Kalevala/trad. Léouzon le Duc (1867)/38

Traduction par Louis Léouzon le Duc.
A. Lacroix, Verboeckhoven & Cie (p. 374-381).

TRENTE-HUITIÈME RUNO

sommaire.
Ilmarinen retourne dans Pohjola pour y chercher une autre épouse. — Louhi lui refuse sa seconde fille. — La jeune fille, de son côté, ne veut point succéder à sa sœur. — Ilmarinen l’enlève, la met dans un traîneau et part pour son pays. — Lamentations de la jeune fille pendant la route. — Arrivée dans un village où l’on passe la nuit. — Ilmarinen, accablé de fatigue, s’endort d’un lourd sommeil. — La jeune fille en profite pour lui être infidèle. — Colère d’Ilmarinen. — Il déroule ses paroles magiques et change la coupable en mouette. — Wäinämöinen demande au forgeron des nouvelles de Pohjola. — Éloge du Sampo.
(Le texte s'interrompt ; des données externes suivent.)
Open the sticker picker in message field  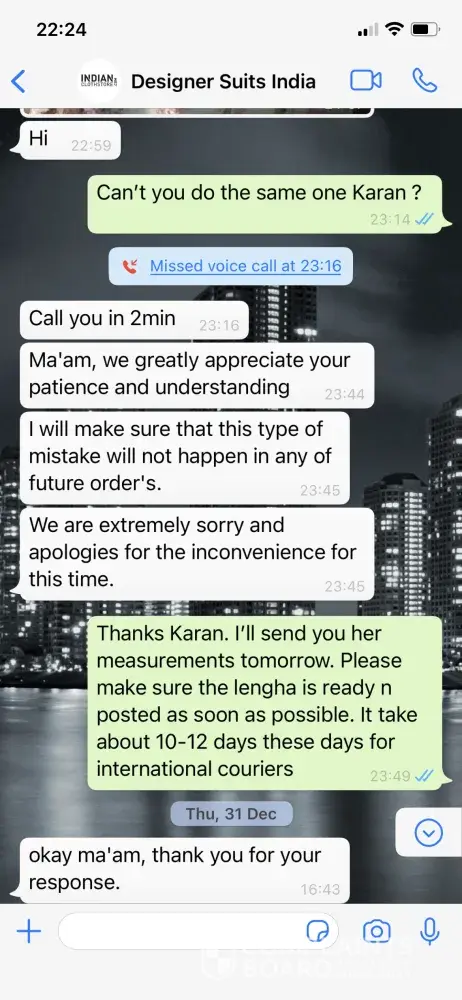point(318,932)
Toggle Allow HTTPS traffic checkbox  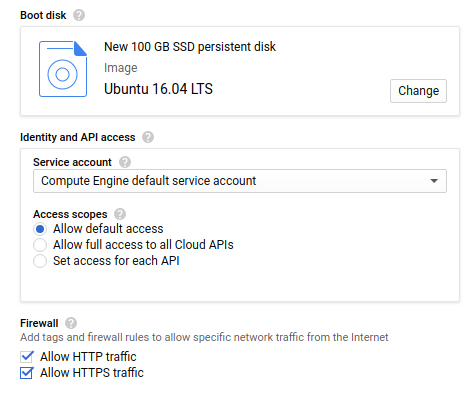[x=27, y=373]
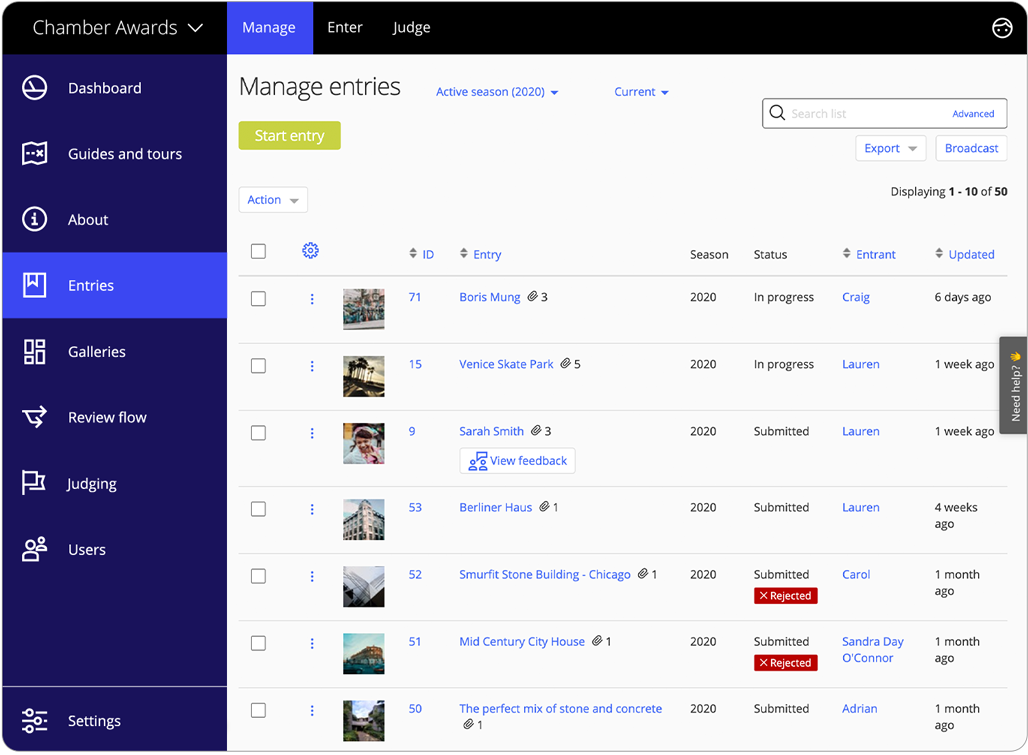Open the Galleries section from the sidebar
Screen dimensions: 1028x755
click(x=33, y=351)
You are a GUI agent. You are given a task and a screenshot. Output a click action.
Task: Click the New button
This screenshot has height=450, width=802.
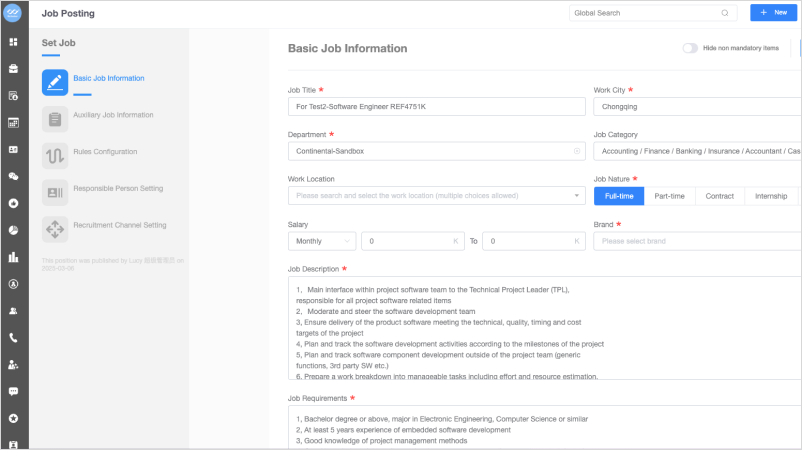click(x=774, y=13)
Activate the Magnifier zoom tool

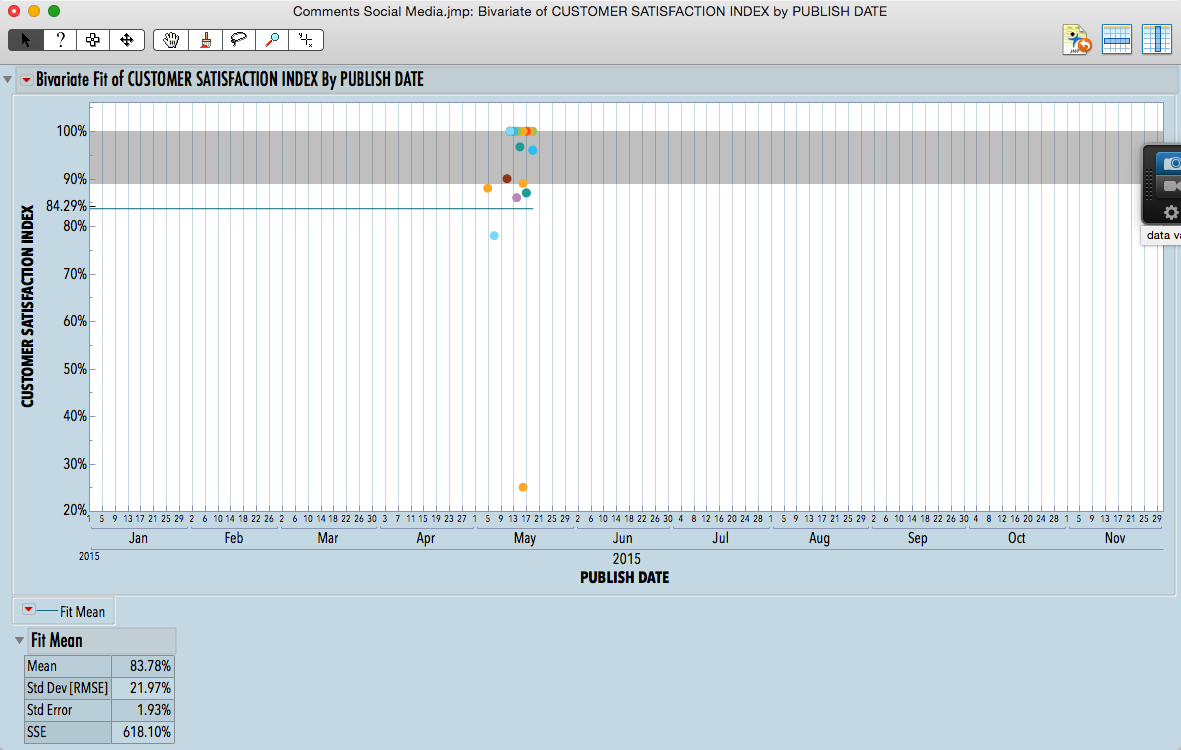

Le forgeron Ilmarinen, le batteur de fer éternel abandonna sa statue d’or, sa vierge d’argent ; et il attela son fauve étalon à son traîneau, à son beau traîneau ; puis il se mit en route pour Pohjola, afin de demander la main d’une autre jeune fille.

Il marcha un jour, il marcha deux jours ; le troisième jour, il arriva au terme de son voyage.

Louhi, la mère de famille de Pohjola, le rencontra dans l’enclos de son habitation, et l’interrogea sur l’état de sa fille ; elle lui demanda comment elle se trouvait dans la maison de son beau-père, dans la maison de son époux.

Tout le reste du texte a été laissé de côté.